Revisiting Hobey Baker:
Hobey Baker in France during WWI
It was the centenary of Hobey Baker’s death on December 21. Considered the greatest hockey player of his era, Baker graduated from Princeton University in 1914. He was one of the first nine players inducted into the Hockey Hall of Fame, and a charter member of the U.S. Hockey Hall of Fame. The annual award for the top U.S. college hockey player, is known as The Hobey Baker Award.
In 1916, Baker joined the civilian aviation corps, and in the summer of 1917, he left for Europe and WWI. In August of 1918, Baker took command of the 141st Aero Squadron. On 21 December 1918, in a heavy rain, Baker took a test flight in a recently repaired Spad biplane, refusing his men’s pleas to take his own plane for the flight instead. A quarter of a mile out, and 600 feet in the air, the engine quit on the Spad. Baker turned the plane, in an attempt to get back to the airfield. The Spad lost altitude, and crashed nose first. Baker was quickly freed from the wreckage by his men, but died within minutes in the ambulance. His orders to return home were in his jacket pocket.
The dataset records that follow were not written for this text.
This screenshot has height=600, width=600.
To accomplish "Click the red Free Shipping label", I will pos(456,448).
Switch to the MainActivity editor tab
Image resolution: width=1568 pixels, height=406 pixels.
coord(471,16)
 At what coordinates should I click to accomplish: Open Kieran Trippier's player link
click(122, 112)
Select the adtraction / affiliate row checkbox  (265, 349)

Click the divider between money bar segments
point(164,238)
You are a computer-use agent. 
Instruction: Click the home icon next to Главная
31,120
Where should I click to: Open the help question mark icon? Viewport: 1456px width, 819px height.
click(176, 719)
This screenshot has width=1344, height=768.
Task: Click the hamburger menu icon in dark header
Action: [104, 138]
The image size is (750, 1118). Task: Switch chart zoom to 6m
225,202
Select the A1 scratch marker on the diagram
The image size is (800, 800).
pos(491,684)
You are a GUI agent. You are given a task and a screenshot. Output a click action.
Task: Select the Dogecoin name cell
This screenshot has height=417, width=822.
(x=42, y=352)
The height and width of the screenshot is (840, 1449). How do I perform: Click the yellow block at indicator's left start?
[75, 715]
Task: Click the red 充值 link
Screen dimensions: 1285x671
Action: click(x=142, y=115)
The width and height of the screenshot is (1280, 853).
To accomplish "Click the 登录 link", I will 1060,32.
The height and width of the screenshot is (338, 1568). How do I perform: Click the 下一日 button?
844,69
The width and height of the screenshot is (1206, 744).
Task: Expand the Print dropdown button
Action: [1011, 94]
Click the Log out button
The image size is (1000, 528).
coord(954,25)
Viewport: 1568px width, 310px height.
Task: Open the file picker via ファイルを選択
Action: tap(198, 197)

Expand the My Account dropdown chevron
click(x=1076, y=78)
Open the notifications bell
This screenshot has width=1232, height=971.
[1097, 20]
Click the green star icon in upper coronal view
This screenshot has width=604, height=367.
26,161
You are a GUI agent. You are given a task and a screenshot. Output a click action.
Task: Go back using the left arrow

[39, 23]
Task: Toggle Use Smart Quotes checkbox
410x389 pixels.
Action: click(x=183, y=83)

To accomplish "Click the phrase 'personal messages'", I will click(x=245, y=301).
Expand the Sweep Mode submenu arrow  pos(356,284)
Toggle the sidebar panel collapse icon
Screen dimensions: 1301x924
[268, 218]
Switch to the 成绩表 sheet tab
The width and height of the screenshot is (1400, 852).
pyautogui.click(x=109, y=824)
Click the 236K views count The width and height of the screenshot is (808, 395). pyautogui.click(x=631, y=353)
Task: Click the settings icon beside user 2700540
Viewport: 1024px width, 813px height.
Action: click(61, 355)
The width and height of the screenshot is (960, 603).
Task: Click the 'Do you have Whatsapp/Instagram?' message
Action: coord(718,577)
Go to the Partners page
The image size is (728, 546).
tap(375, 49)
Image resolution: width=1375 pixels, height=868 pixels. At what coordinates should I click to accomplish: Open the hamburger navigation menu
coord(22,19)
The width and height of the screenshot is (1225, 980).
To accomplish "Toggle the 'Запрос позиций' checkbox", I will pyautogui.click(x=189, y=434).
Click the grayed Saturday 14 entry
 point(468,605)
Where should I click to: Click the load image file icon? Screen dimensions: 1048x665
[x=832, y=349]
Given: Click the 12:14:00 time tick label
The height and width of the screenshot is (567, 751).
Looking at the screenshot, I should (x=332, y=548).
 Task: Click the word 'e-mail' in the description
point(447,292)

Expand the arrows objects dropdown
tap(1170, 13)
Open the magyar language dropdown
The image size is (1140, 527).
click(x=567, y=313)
Princeton University’s hockey team recently played Penn State University. Both teams took a field trip to Philadelphia to pay respects to Hobart Baker. Several players left hockey pucks on his headstone. Baker was three weeks shy of his 27th birthday when he died in France.
141st Aero Squadron Insigne: A Princeton Tiger; Courtesy of the National Museum of the USAF
I’ve read several books on Hobey Baker over the years. A new one was recently published. Hobey Baker, Upon Further Review, by Tim Rappleye. I might have to check it out.
—The verse written on Hobey’s headstone:
“You seemed winged, even as a lad,
With that swift look of those who know the sky,
It was no blundering fate that stooped and bade
You break your wings, and fall to earth and die,
I think some day you may have flown too high,
So that immortals saw you and were glad,
Watching the beauty of your spirits flame,
Until they loved and called you, and you came.”